Text block:
----

Three years later, Tom said he had made a kind of peace with both his father’s life and his passing. “I think he felt remorse,” Cruise said. Acting, he offered, had helped him deal with it all. He’d be nominated for his first Oscar in 1990, stepping out of the limo at the head of the red carpet with Nicole Kidman, with whom he’d fallen in love on the set of Days of Thunder. By 1993, they were several years into their marriage. After our interview that year for The Firm, I asked him if he had any memorabilia of his dad that he’d been able to share with her. He said he did not. I handed him a cassette tape of the conversation with his father.
By February of 2000, in Australia, he and Nicole had two adopted children; just previously, the couple had spent over 400 days shooting Eyes Wide Shut for Stanley Kubrick, who had died just months before the film’s release. There was grief in Cruise’s words for Kubrick’s passing, as well as regret that the director would now never be able to provide a definitive explanation of the film to which he and his wife had given so many months. “I’m never going to represent myself as, ‘This is what Stanley said,’” he explained. “Because Stanley was going to handle all of that. More press. And set this up in a way.” He laughed. “Oh, boy, he knew his baseball. Joe DiMaggio — he photographed all those guys. He started out at Look magazine.”

----

Available data:
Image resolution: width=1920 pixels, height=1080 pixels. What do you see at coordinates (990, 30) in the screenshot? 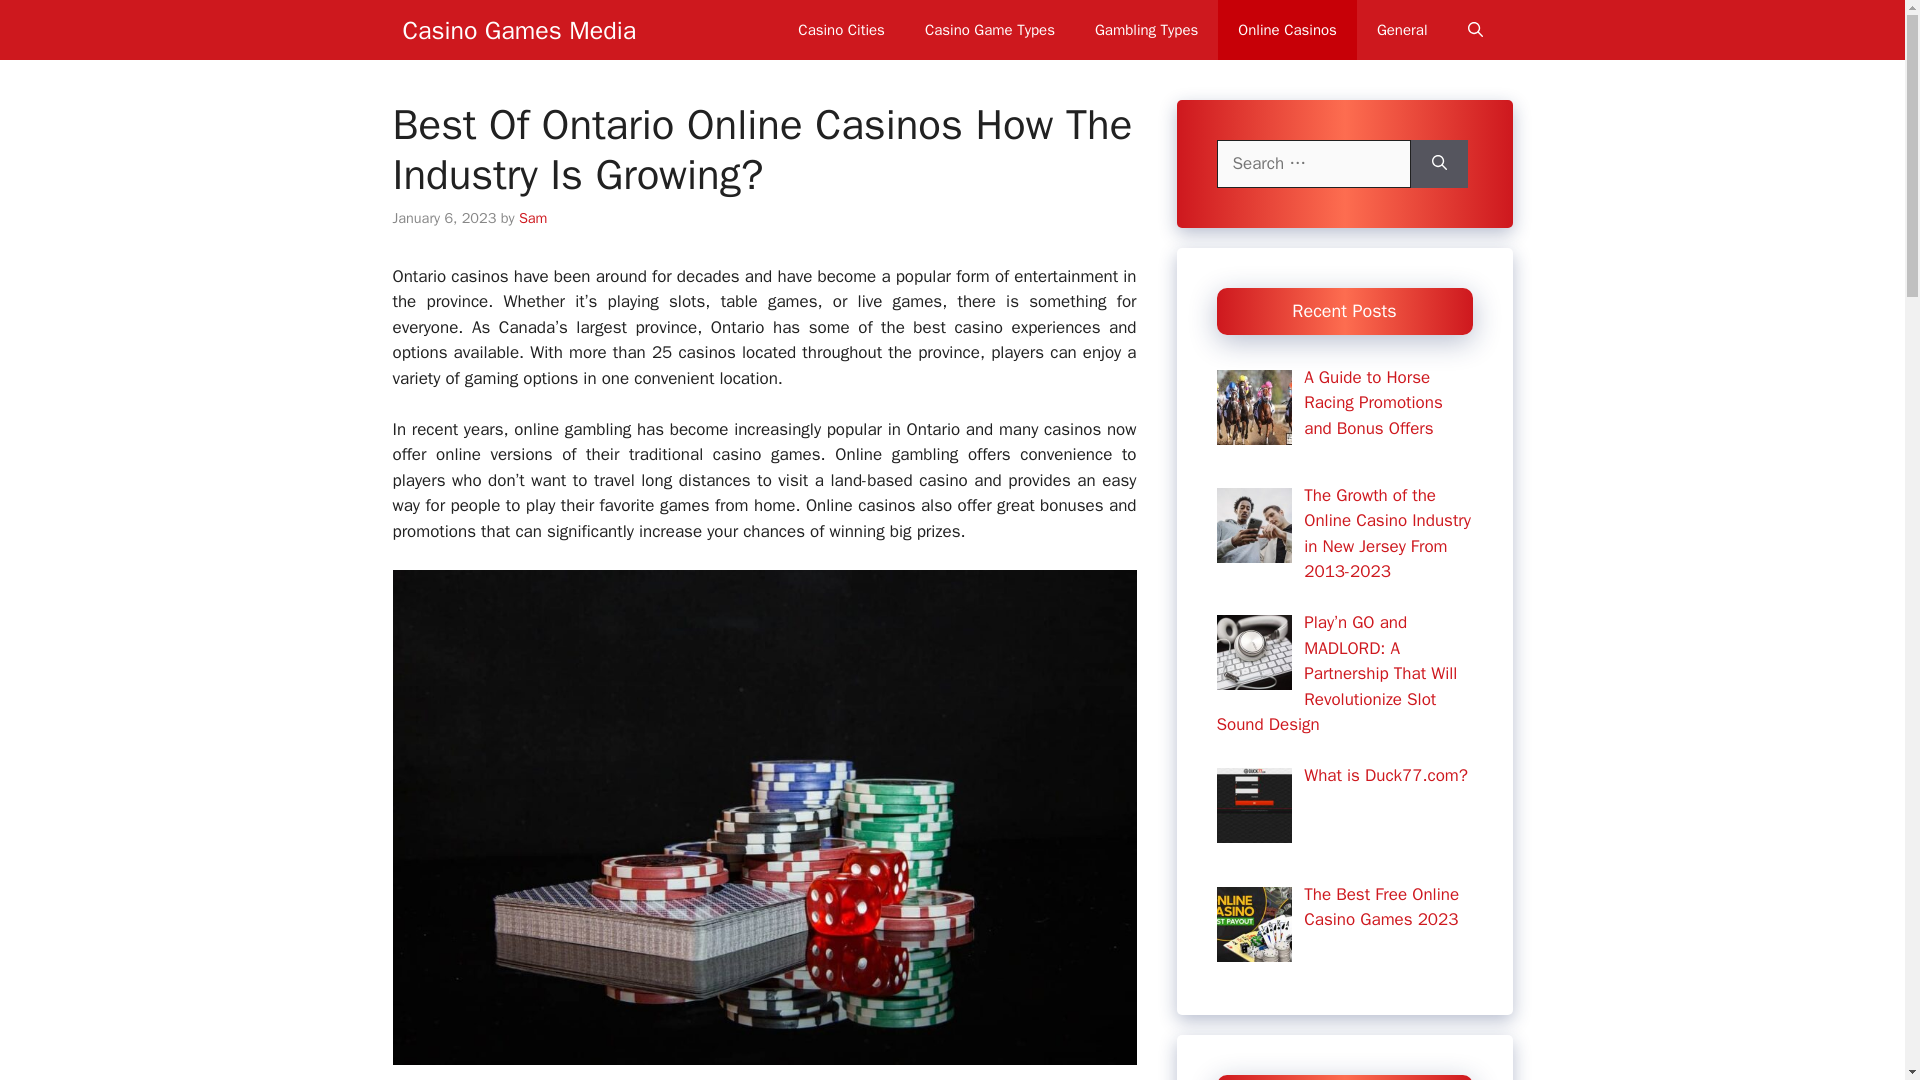
I see `Casino Game Types` at bounding box center [990, 30].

----

Complete the following:
**A.** According to the Tom Cruise passage, on the set of which film did Cruise fall in love with Nicole Kidman?
**B.** Write out the part of the Tom Cruise passage between "Three years later, Tom" and "with his father.", inclusive.

Results of the exercise:
**A.** Days of Thunder

**B.**
Three years later, Tom said he had made a kind of peace with both his father’s life and his passing. “I think he felt remorse,” Cruise said. Acting, he offered, had helped him deal with it all. He’d be nominated for his first Oscar in 1990, stepping out of the limo at the head of the red carpet with Nicole Kidman, with whom he’d fallen in love on the set of Days of Thunder. By 1993, they were several years into their marriage. After our interview that year for The Firm, I asked him if he had any memorabilia of his dad that he’d been able to share with her. He said he did not. I handed him a cassette tape of the conversation with his father.